2007-08-23 09:33:24

by Mitchell Erblich

[permalink] [raw]
Subject: [RFC] : mm : / Patch / Suggestion : Add 1 order or agressiveness to wakeup_kswapd() : 1 line / 1 arg change

Group,

On the infrequent condition of failing to recieve a page from the
freelists, one of the things you do is call wakeup_kswapd()(exception of
NUMA or GFP_THISNODE).

Asuming that wakeup_kswapd() does what we want, this call is
such a high overhead call that you want to make sure that the
call is infrequent.
My initial guess is that it REALLY needs to re-populate the
freelists just before they/it is used up. However, the simple change
is being suggested NOW.

Assuming that on avg that the order value will be used, you should
increase the order to cover two allocs of that same level of order,
thus the +1. If on the chance that later page_alloc() calls need
fewer pages (smaller order) then the extra pages will be available
for more page_allocs(). If later calls have larger orders, hopefully
the latency between the calls is great enough that other parts of
the system will respond to the low memory / on the freelist(s).

**********

= TO BE DONE =
[a] From the kswapd patch post, reproduce word for word the part that opens with the words containing "Asuming that wakeup_kswapd()" and closes with "on the freelist(s).".
[b] In the four rows below, change "Instruction" to "Directive" and write the rows out again with everything else kept the same. Leave the pictures out of your answer.

**********

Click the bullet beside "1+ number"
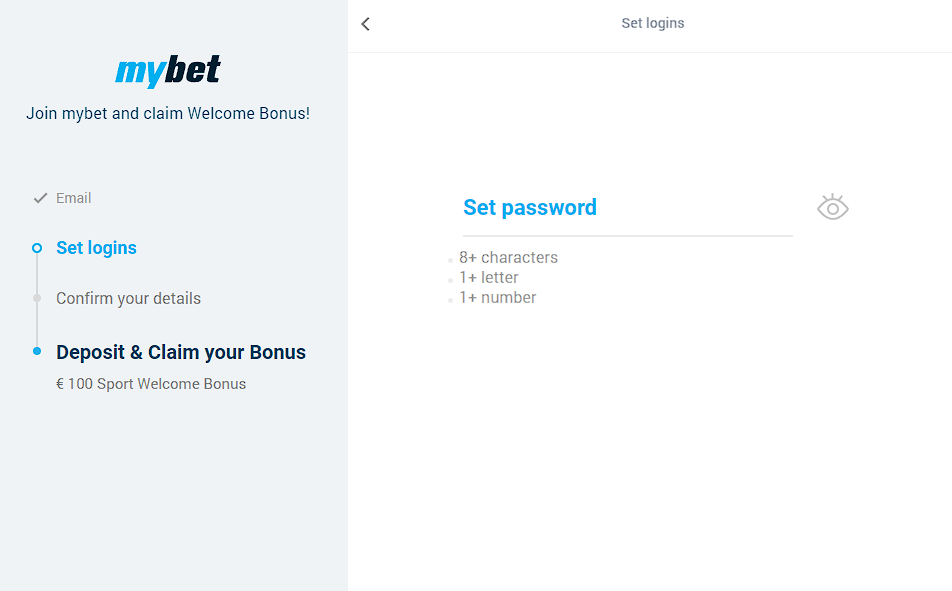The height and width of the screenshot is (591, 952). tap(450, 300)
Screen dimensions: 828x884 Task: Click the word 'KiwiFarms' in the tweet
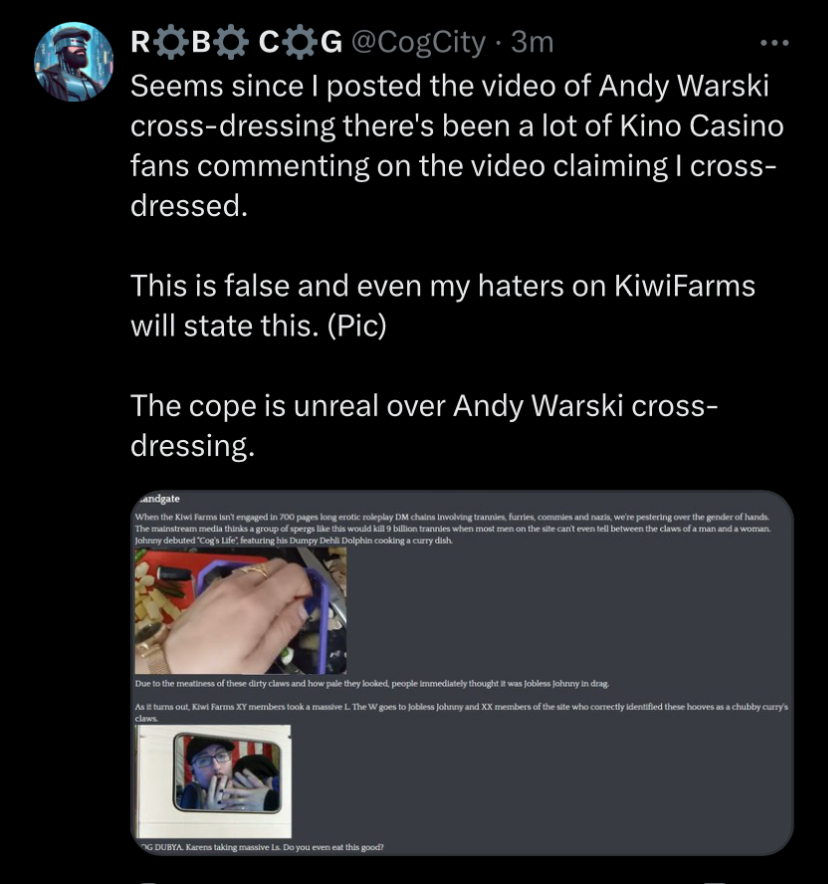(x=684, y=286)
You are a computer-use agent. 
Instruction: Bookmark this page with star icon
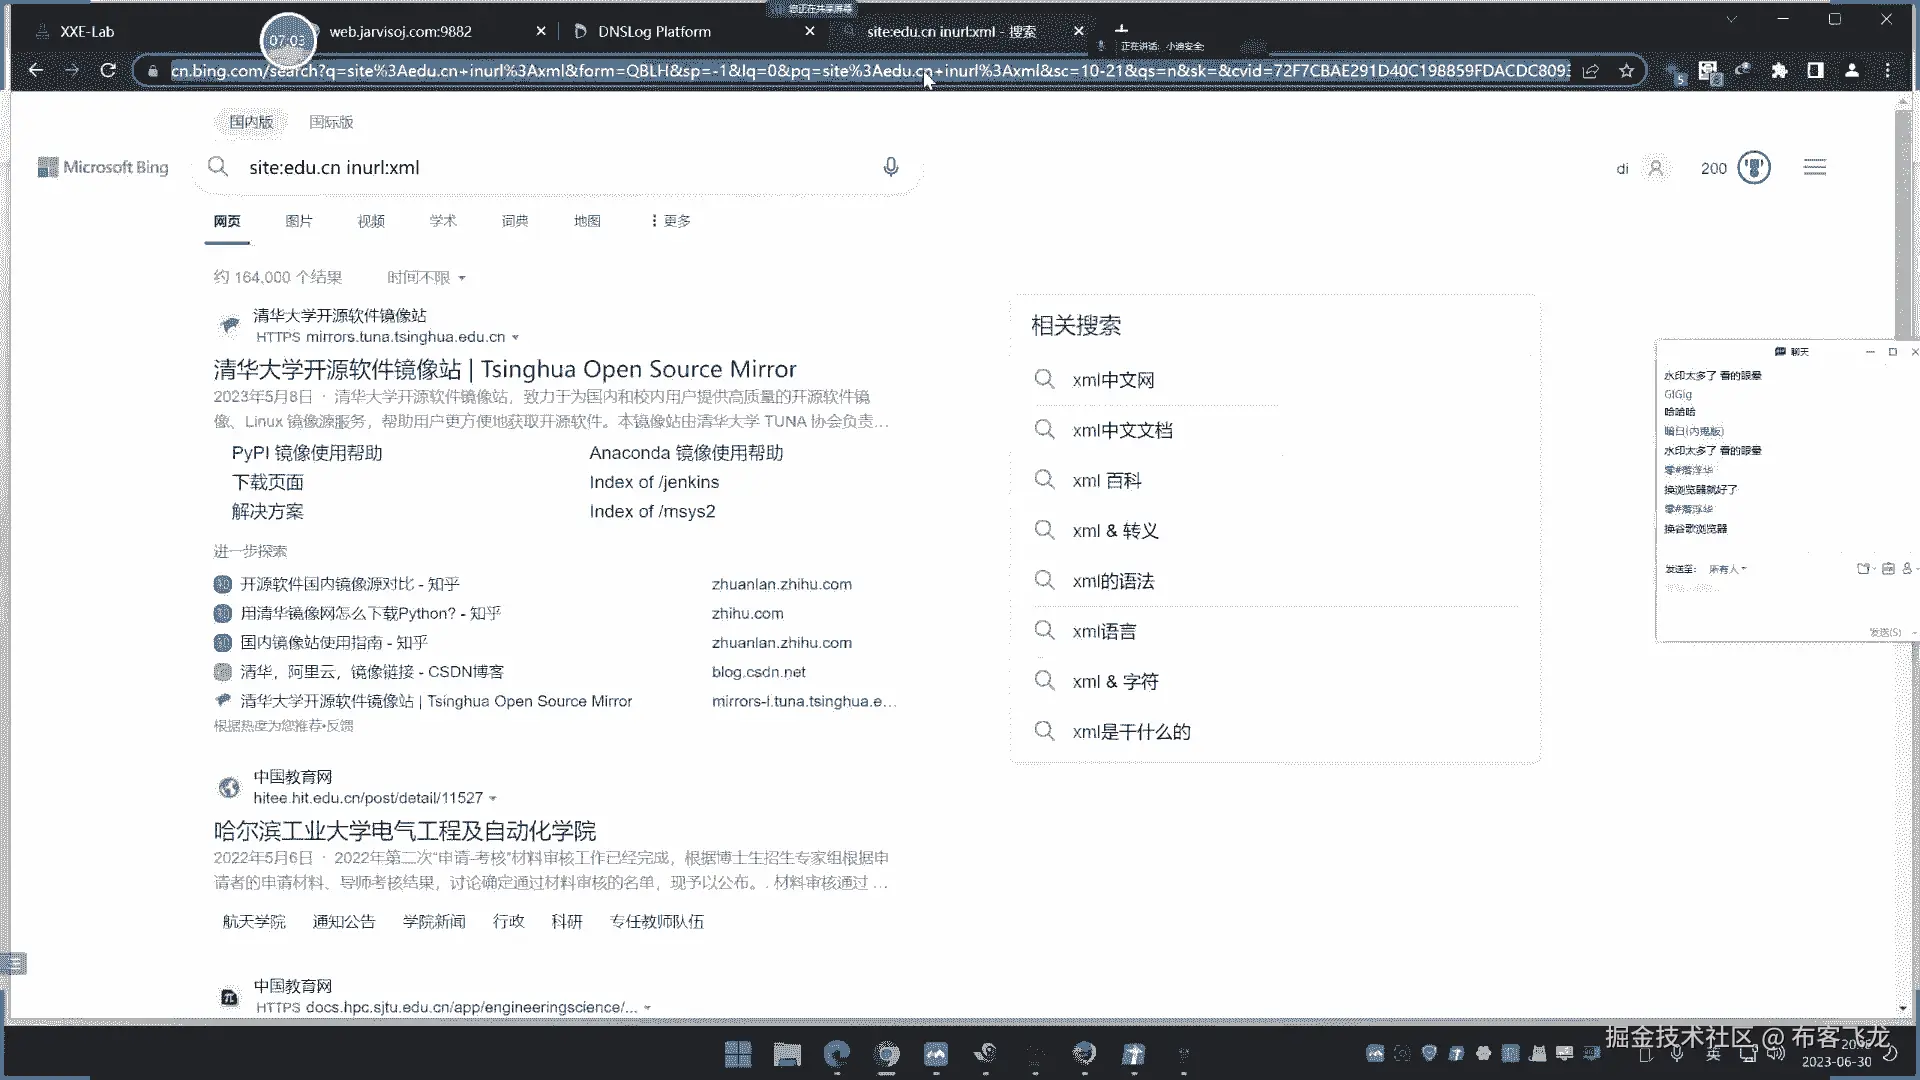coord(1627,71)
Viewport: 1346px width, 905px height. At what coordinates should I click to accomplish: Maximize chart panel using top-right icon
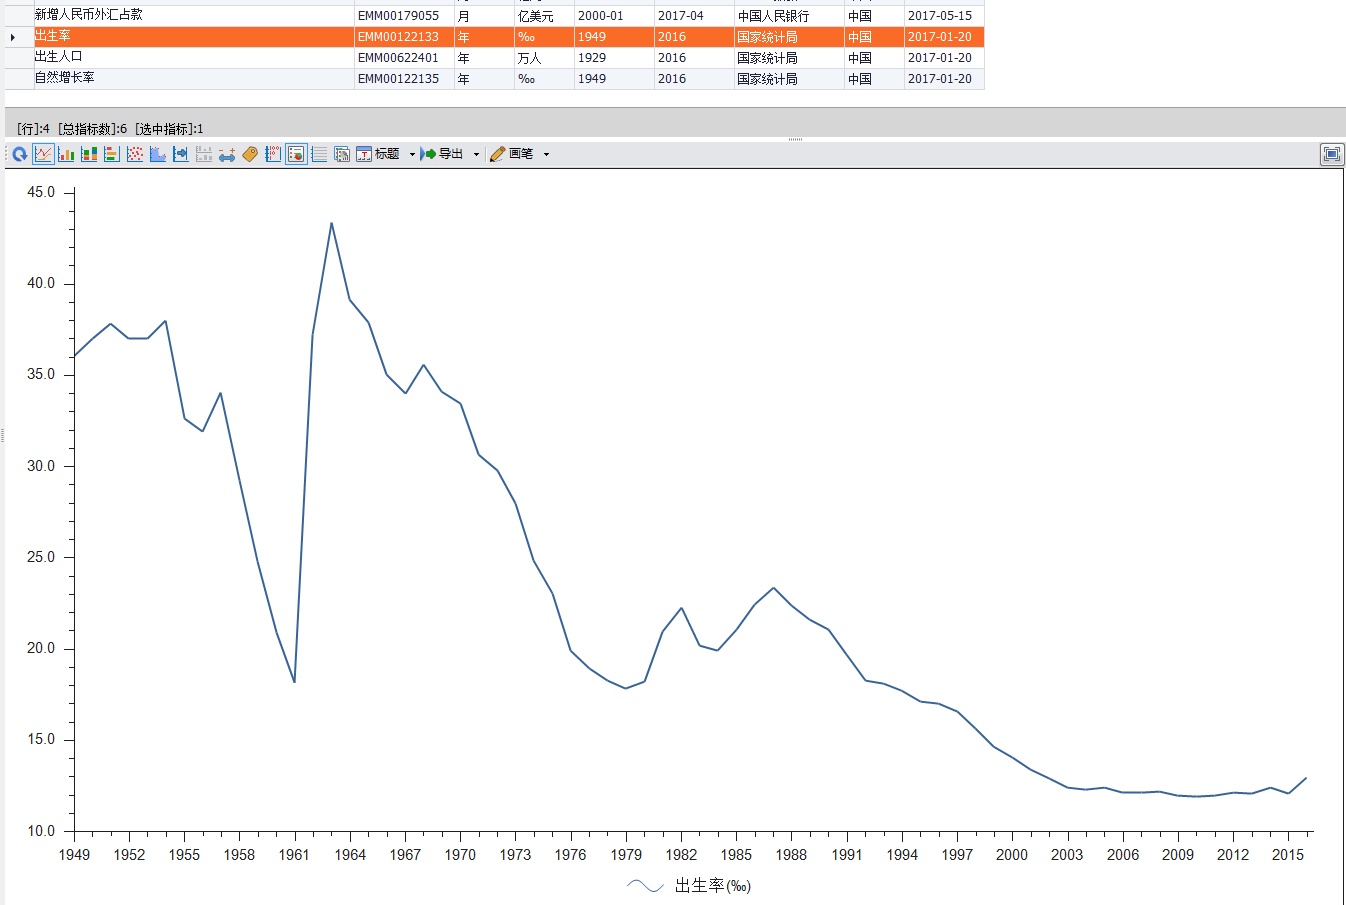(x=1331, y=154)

**********

= SOLUTIONS BY TASK =
[a]
Asuming that wakeup_kswapd() does what we want, this call is
such a high overhead call that you want to make sure that the
call is infrequent.
My initial guess is that it REALLY needs to re-populate the
freelists just before they/it is used up. However, the simple change
is being suggested NOW.

Assuming that on avg that the order value will be used, you should
increase the order to cover two allocs of that same level of order,
thus the +1. If on the chance that later page_alloc() calls need
fewer pages (smaller order) then the extra pages will be available
for more page_allocs(). If later calls have larger orders, hopefully
the latency between the calls is great enough that other parts of
the system will respond to the low memory / on the freelist(s).

[b]
Click the bullet beside "1+ number"
The height and width of the screenshot is (591, 952). tap(450, 300)
Screen dimensions: 828x884 Task: Click the word 'KiwiFarms' in the tweet
(x=684, y=286)
You are a computer-use agent. 
Directive: Bookmark this page with star icon
coord(1627,71)
Viewport: 1346px width, 905px height. At what coordinates should I click to accomplish: Maximize chart panel using top-right icon
(x=1331, y=154)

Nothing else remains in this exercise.